あまり酒を飲ますなと説教をするエーファも、今は肉に夢中でイェンのことなど眼中にないようだった。
リプリーも大はしゃぎで肉の奪い合いに参加している。
イェンは注がれた酒を飲み、さらに、もう片方の手にしていた酒瓶をあおる。
そこへ、今度はのっぽがふらふらとした足取りでやって来た。
「オレもこの件が片づいたら、心を入れかえてきちんとした職について真面目に働こうと思ってるんです。オレ、不景気のあおりをくらって仕事くびになって」
「そうか……それは辛かったな。で、仕事は何をやっていたんだ?」
まあまあ、といって頭がのっぽの肩を叩きながら問う。
「ケーキ職人でした」
その場にいた者が飲んでいた酒を吹き出した。
「意外っスね」
「ですよねー」
「くびになってやけをおこしてギャンブルにのめり込んだら、呆れて妻が子どもを連れて実家に帰ってしまって、だから、仕事を見つけて生活が安定したら、妻と子に謝罪して、一からやり直そうかと。もっとも、許してもらえればの話ですが」
ちびちびと酒を嘗め、普段口数の少ないのっぽがしみじみと言う。
「何? あんた酒が入ると人格変わるって奴かよ。っていうか、妻子持ち?」
仲間たちもそれは初耳だと驚いて目を丸くする。そして、四人は酒を片手に身を寄せ合い、互いになぐさめ、励ましあった。

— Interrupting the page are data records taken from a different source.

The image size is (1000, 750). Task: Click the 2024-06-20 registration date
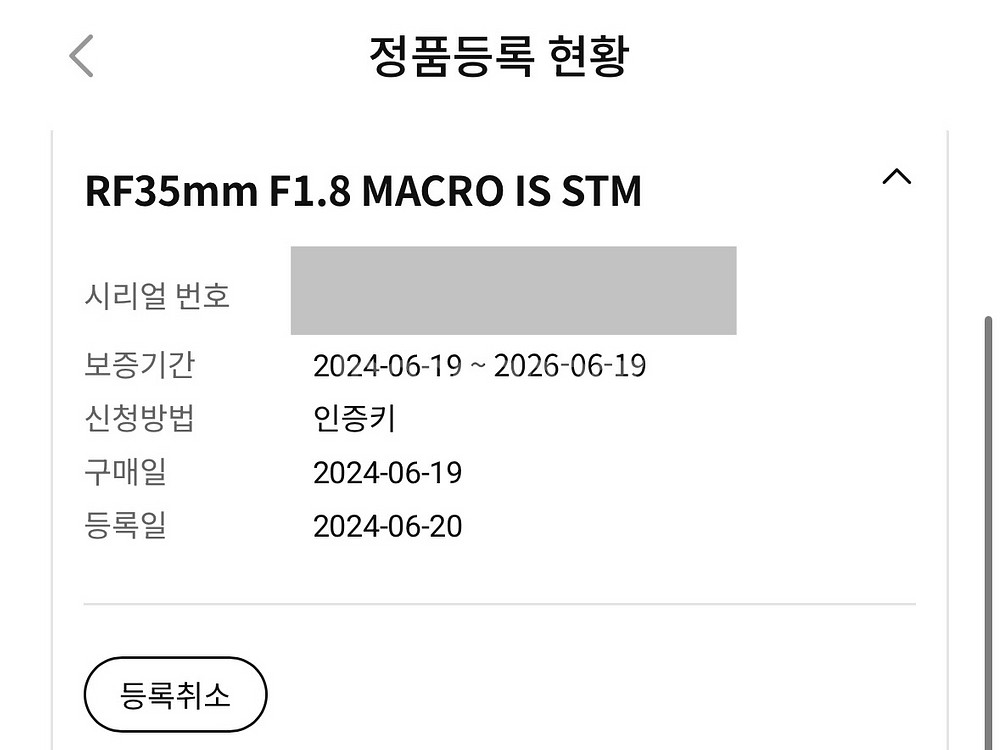[387, 526]
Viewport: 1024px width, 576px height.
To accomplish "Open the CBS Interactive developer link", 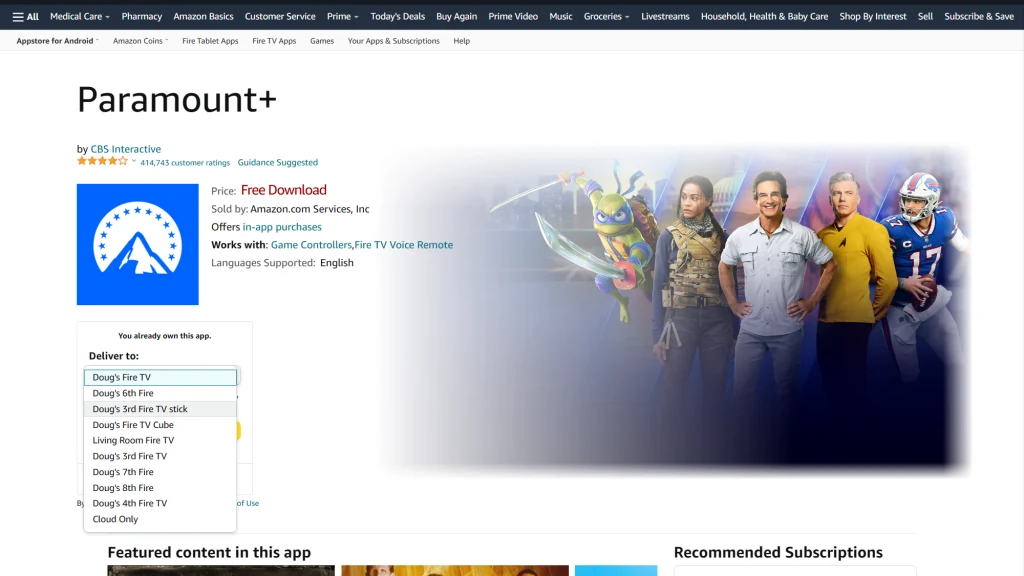I will tap(126, 149).
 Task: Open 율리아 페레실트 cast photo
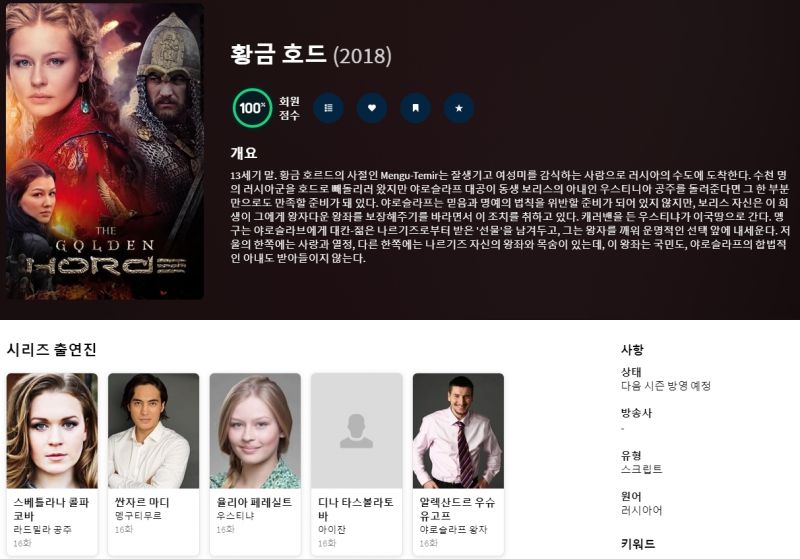255,430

「ったく……何がこの件が片付いたらだ。そんなことしてる暇があったら、今すぐ妻子の元にいって土下座して謝って仕事探せ」
イェンは呆れたように声を落としてため息をつく。
「ねえイェン、飲み過ぎてない?」
「うるせえな。明日は命をかけた戦いなんだ。今日くらいは好き勝手させてもらうぜ」
「命をかけた戦いって、そんなおおげさな」
それに好き勝手なのはいつものことじゃないか、とイヴンは唇を曲げた。
明日は敵地に乗り込むというにもかかわらず、宴は深夜まで続き盛り上がった。
そして翌朝、イヴンの姿が消えた。